__What you are asked to do__. Starting from the line that holds "Talliki (615, 819)", print every line through the end of the records, first and last included.

==== Given data ====

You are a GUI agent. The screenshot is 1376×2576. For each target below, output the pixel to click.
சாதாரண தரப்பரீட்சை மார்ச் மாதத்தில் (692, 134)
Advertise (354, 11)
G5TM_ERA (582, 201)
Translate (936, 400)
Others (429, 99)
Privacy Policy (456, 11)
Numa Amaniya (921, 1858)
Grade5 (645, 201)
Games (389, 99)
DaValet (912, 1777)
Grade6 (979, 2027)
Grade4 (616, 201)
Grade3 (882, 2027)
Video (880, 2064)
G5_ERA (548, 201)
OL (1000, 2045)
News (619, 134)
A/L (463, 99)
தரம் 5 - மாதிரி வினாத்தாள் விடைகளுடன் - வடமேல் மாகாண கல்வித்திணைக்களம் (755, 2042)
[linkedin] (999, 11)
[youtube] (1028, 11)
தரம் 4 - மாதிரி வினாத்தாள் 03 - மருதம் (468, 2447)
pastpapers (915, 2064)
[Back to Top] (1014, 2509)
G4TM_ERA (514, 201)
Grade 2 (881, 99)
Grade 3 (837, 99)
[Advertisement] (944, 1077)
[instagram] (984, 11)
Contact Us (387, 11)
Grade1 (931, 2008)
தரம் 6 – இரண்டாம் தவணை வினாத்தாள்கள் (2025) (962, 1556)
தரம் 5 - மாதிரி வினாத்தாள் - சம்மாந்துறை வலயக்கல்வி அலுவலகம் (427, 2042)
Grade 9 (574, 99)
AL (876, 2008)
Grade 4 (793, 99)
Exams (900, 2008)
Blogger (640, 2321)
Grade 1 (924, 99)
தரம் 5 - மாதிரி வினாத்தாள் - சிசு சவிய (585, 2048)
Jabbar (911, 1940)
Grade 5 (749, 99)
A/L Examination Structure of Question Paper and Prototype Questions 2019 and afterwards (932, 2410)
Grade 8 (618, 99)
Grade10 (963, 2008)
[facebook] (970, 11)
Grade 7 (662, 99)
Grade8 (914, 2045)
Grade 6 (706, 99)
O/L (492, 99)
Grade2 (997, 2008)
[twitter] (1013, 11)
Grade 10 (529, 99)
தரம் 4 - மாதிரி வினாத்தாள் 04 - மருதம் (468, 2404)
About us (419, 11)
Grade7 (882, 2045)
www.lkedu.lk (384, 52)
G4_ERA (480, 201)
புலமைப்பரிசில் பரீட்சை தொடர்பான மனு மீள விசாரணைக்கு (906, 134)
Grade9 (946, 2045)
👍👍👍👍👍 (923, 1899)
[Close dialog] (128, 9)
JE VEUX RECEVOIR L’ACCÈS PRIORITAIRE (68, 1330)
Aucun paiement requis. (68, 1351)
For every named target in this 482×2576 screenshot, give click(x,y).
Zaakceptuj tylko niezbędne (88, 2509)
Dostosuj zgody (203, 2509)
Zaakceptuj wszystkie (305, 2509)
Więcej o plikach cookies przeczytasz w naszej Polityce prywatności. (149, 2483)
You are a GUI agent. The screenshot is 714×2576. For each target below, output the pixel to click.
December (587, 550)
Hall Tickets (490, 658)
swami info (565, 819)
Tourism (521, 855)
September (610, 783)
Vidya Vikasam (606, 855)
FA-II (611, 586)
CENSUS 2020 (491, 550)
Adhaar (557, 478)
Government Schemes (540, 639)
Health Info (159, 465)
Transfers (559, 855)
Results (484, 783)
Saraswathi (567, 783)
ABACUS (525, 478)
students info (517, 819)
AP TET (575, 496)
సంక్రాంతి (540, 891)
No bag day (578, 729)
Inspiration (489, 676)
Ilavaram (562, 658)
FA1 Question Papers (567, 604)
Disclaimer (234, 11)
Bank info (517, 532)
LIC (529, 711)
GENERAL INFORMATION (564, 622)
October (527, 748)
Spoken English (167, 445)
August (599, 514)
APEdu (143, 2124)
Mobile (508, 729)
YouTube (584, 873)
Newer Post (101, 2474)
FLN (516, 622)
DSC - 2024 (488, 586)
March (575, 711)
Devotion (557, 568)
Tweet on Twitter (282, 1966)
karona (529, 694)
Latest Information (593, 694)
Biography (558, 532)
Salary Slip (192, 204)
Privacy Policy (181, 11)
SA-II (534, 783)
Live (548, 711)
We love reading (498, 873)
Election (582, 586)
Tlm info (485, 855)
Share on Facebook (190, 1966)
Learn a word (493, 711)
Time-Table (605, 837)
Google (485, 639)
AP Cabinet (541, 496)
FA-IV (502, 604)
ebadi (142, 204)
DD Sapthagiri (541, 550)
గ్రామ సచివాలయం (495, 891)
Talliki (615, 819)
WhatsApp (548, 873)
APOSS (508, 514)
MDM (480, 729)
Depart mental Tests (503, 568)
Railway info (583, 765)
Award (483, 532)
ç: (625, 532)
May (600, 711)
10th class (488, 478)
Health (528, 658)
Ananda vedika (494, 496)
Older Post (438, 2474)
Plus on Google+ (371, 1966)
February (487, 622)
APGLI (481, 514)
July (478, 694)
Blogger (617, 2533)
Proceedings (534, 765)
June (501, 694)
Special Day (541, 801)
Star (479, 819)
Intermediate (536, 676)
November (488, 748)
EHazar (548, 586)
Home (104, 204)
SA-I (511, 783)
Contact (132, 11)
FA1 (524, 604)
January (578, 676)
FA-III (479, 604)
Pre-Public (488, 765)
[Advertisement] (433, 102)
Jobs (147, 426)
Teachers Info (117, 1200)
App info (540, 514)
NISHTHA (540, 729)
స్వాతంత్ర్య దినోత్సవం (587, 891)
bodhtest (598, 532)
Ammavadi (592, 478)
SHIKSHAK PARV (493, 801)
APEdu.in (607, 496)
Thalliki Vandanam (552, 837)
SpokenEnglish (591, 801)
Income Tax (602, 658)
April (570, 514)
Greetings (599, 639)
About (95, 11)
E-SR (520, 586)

====

__Solution to this exercise__.
Talliki (615, 819)
WhatsApp (548, 873)
APOSS (508, 514)
MDM (480, 729)
Depart mental Tests (503, 568)
Railway info (583, 765)
Award (483, 532)
ç: (625, 532)
May (600, 711)
10th class (488, 478)
Health (528, 658)
Ananda vedika (494, 496)
Older Post (438, 2474)
Plus on Google+ (371, 1966)
February (487, 622)
APGLI (481, 514)
July (478, 694)
Blogger (617, 2533)
Proceedings (534, 765)
June (501, 694)
Special Day (541, 801)
Star (479, 819)
Intermediate (536, 676)
November (488, 748)
EHazar (548, 586)
Home (104, 204)
SA-I (511, 783)
Contact (132, 11)
FA1 (524, 604)
January (578, 676)
FA-III (479, 604)
Pre-Public (488, 765)
[Advertisement] (433, 102)
Jobs (147, 426)
Teachers Info (117, 1200)
App info (540, 514)
NISHTHA (540, 729)
స్వాతంత్ర్య దినోత్సవం (587, 891)
bodhtest (598, 532)
Ammavadi (592, 478)
SHIKSHAK PARV (493, 801)
APEdu.in (607, 496)
Thalliki Vandanam (552, 837)
SpokenEnglish (591, 801)
Income Tax (602, 658)
April (570, 514)
Greetings (599, 639)
About (95, 11)
E-SR (520, 586)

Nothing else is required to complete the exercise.